Written task A → Reproduce the passage from the financial crises essay verbatim, starting at "At first, the" and ending at "bank deposit amounts.".
Written task B → Carry on the essay about the 1929 and 2008 financial crises from its final sentence.

Text passage →
From the Great Depression to the Great Recession: How Two Financial Crises Shape America
Introduction
Two defining moments in the economic history of the United States are the 1929 Stock Market Crash and the 2008 Financial Crisis. These two events which took place about 80 years apart have common features relating to their origins, effects, and responses from the government. These crises devastated millions of Americans, affected the world economy, and caused a significant shift in economic policymaking. The reasoning behind these events may have been different but the results in terms of unemployment, poverty, and financial instability were the same, which reshaped the course of America’s economy.
The 1929 Stock Market Crash
The 1929 Stock Market Crash, also known as Black Tuesday, occurred on October 29, 1929. This event marked the start of the Great Depression, one of the most widely regarded devastating periods in economic history. The crash followed a period of unprecedented economic prosperity known as the Roaring Twenties, which was fueled by industrial growth and rapid investment in the stock market. Thus, the boom of the market convinced many Americans to invest in stocks via borrowed funds. This was called buying on margin or purchasing securities on margin with limited collateral. Nonetheless, this bubble of the stock market created by speculation led people to hold inflated values of stocks which was unsustainable.
Toward the end of October 1929, as stock prices started to drop, fear began to set in among the American people who held such investments. Many investors rushed to get rid themselves of their shares. This triggered a historic market crash. By the end of that week, the stock market had already lost around thirty percent of its valuation and the effects of this stock market crash were felt all over the economy. In the years to come, the U.S. experienced a wave of bank defaults, soaring unemployment, and a collapse of industrial output. By the year 1933, close to twenty-five percent of the people were unemployed and the situation of the economy was catastrophic. The increased unemployment caused a steep decline in aggregate output because high levels of structural and cyclical unemployment occurred. The recession brought about serious social and economic problems since millions of Americans were left without savings, housing, or employment.
At first, the government of the U.S. under President Herbert Hoover, pursued a policy of laissez-faire. This is a policy of non-intervention where the self-regulating nature of free markets and the natural stabilization of aggregate supply and demand will cause the market to fix itself. However, this method failed to prevent the downward trend. When President Franklin D. Roosevelt came to power in 1933, he introduced large-scale measures of economic intervention. The policies of Roosevelt’s New Deal provided a system of reforms in the financial sectors, national employment projects, and social security. The New Deal aimed to provide relief and prevent future economic disasters. At the same time, the establishment of the Federal Deposit Insurance Corporation (FDIC) contributed to the increase of public confidence in the banking sector by covering the repayment of bank deposit amounts.
The 2008 Financial Crisis
Fast forward to 2008, and the world witnessed another financial disaster. However, this time, it was fueled by the collapse of the housing bubble. The 2008 Financial Crisis was caused by the subprime mortgage crisis. The subprime mortgage crisis occurred when a sudden increase in the price of houses made financial institutions lend money to ordinary citizens without assessing how likely it was that the loan would eventually be repaid. These loans were globally distributed as mortgage-backed securities (MBS) and collateralized debt obligations (CDOs) which increased risks. For a long time, banks and other financial companies sought higher returns and took excessive risks due to deregulation and a belief in the fact that prices for housing prices would always trend in an upward direction due to ever-increasing demand.

Provided material →
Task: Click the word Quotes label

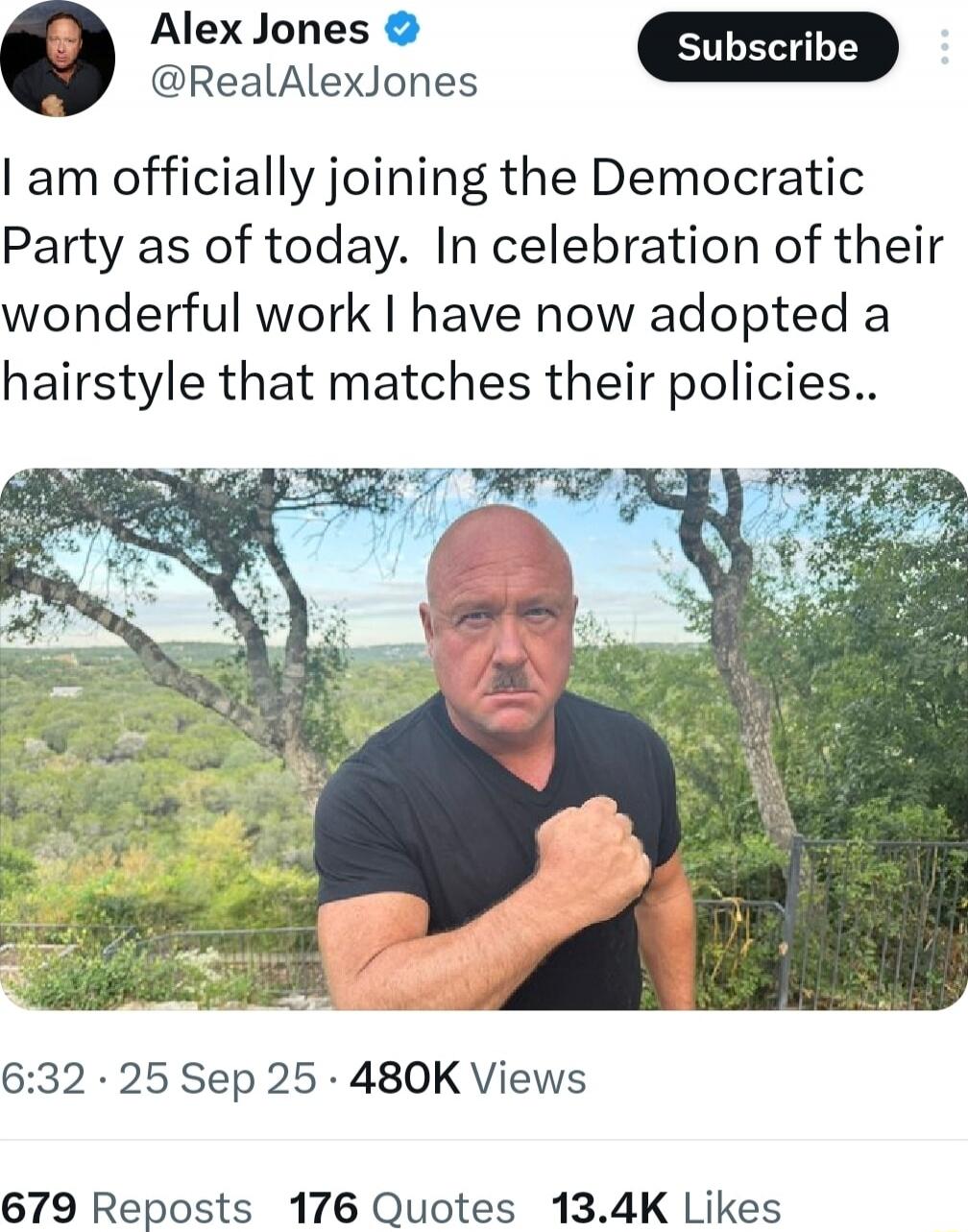Action: click(x=442, y=1207)
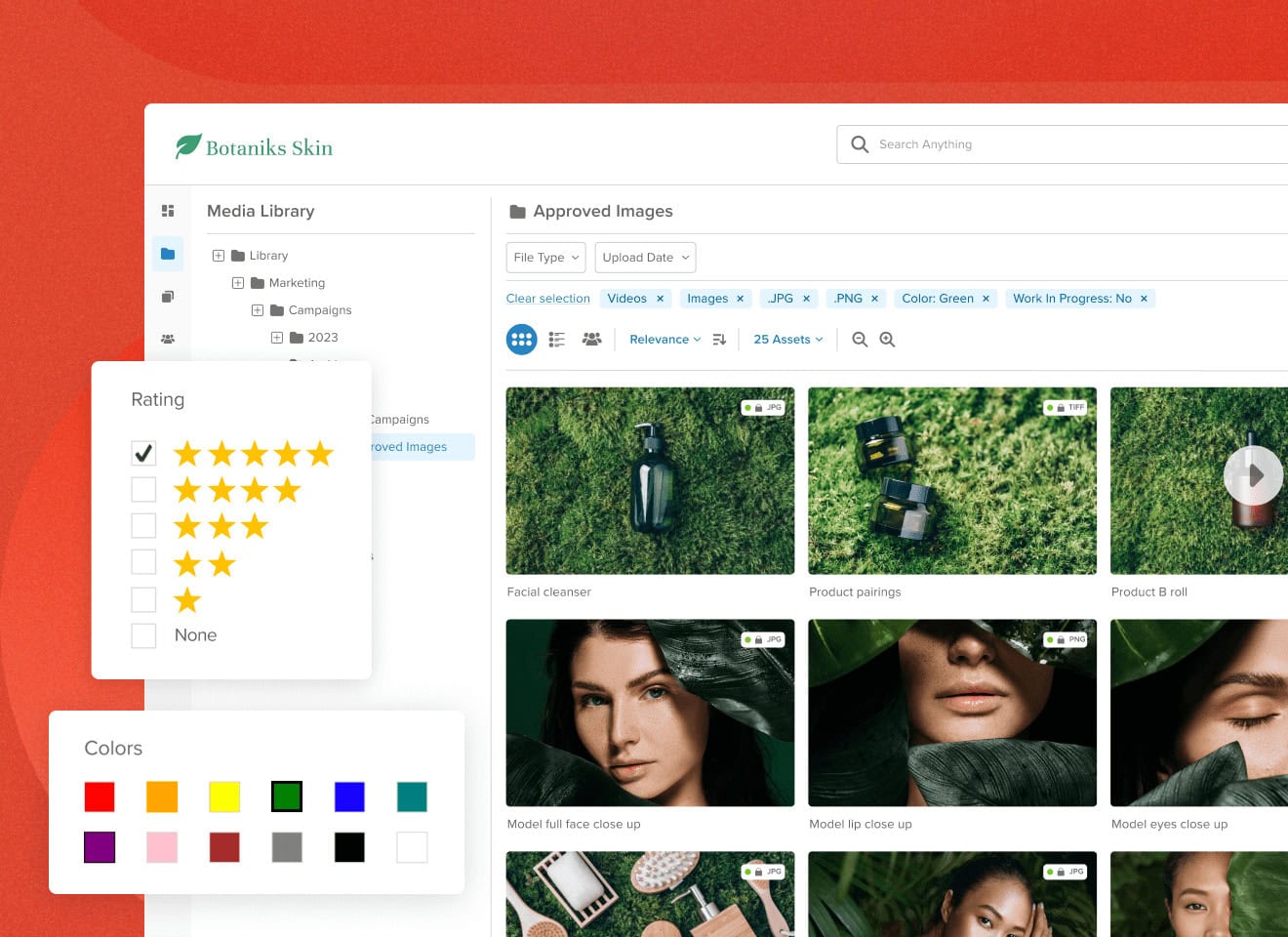
Task: Select the Campaigns folder in tree
Action: (x=319, y=310)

Task output A →
At first, the government of the U.S. under President Herbert Hoover, pursued a policy of laissez-faire. This is a policy of non-intervention where the self-regulating nature of free markets and the natural stabilization of aggregate supply and demand will cause the market to fix itself. However, this method failed to prevent the downward trend. When President Franklin D. Roosevelt came to power in 1933, he introduced large-scale measures of economic intervention. The policies of Roosevelt’s New Deal provided a system of reforms in the financial sectors, national employment projects, and social security. The New Deal aimed to provide relief and prevent future economic disasters. At the same time, the establishment of the Federal Deposit Insurance Corporation (FDIC) contributed to the increase of public confidence in the banking sector by covering the repayment of bank deposit amounts.

Task output B →
The housing market began cooling in 2006 and home prices began to fall. The US homeowners defaulted on their mortgages, and the value of mortgage-backed securities decreased. The structure of these investments led to panic in international financial markets. The collapse of most of the financial institutions, for instance, Lehman Brothers spread panic throughout the US economy. This, in turn, forced the Bush Administration to bail out Bear Stearns and AIG insurance companies while others were filing for bankruptcy. Economies across the globe went into recession as the stock market crashed. The United States recorded an unemployment rate of 10% while millions of Americans found themselves having their home foreclosed.
President George W. Bush and Barack Obama implemented bold monetary policies along with structural reforms designed to bring about a drastic turnaround. The Federal Reserve decreased interest rates to nearly zero and the $700 billion Troubled Asset Relief Program (TARP) was passed by President George W. Bush while the government also provided massive liquidity to the baking system. Every business model was under tremendous stress, jobs were lost at catastrophic levels and, the majority of economies observed their central banks lowering interest rates to stimulate growth including the creation of stimulus packages as seen in America. Without the additional response of the American Recovery and Reinvestment Act in 2009, a $787 billion economic stimulus package aimed at creating jobs and stimulating economic growth, passed by President Barack Obama, the jobs lost would have led to much harder consequences globally, with economies not recovering for decades and some never truly recovering.
Key Comparisons
Both the 1929 Stock Market Crash and the 2008 Financial Crisis were triggered by unsustainable financial practices and speculative bubbles regarding industrial growth. In 1929, margin trading was at its peak and the stock market was overinflated which guaranteed a market collapse when investors rushed to sell. In 2008, the real estate market was overinflated with banks lending to anyone with even a slight amount of credibility and packaging low-quality loans in unrealistic repayment structures. Both events resulted in widespread unemployment and caused millions of people to lose their homes and savings.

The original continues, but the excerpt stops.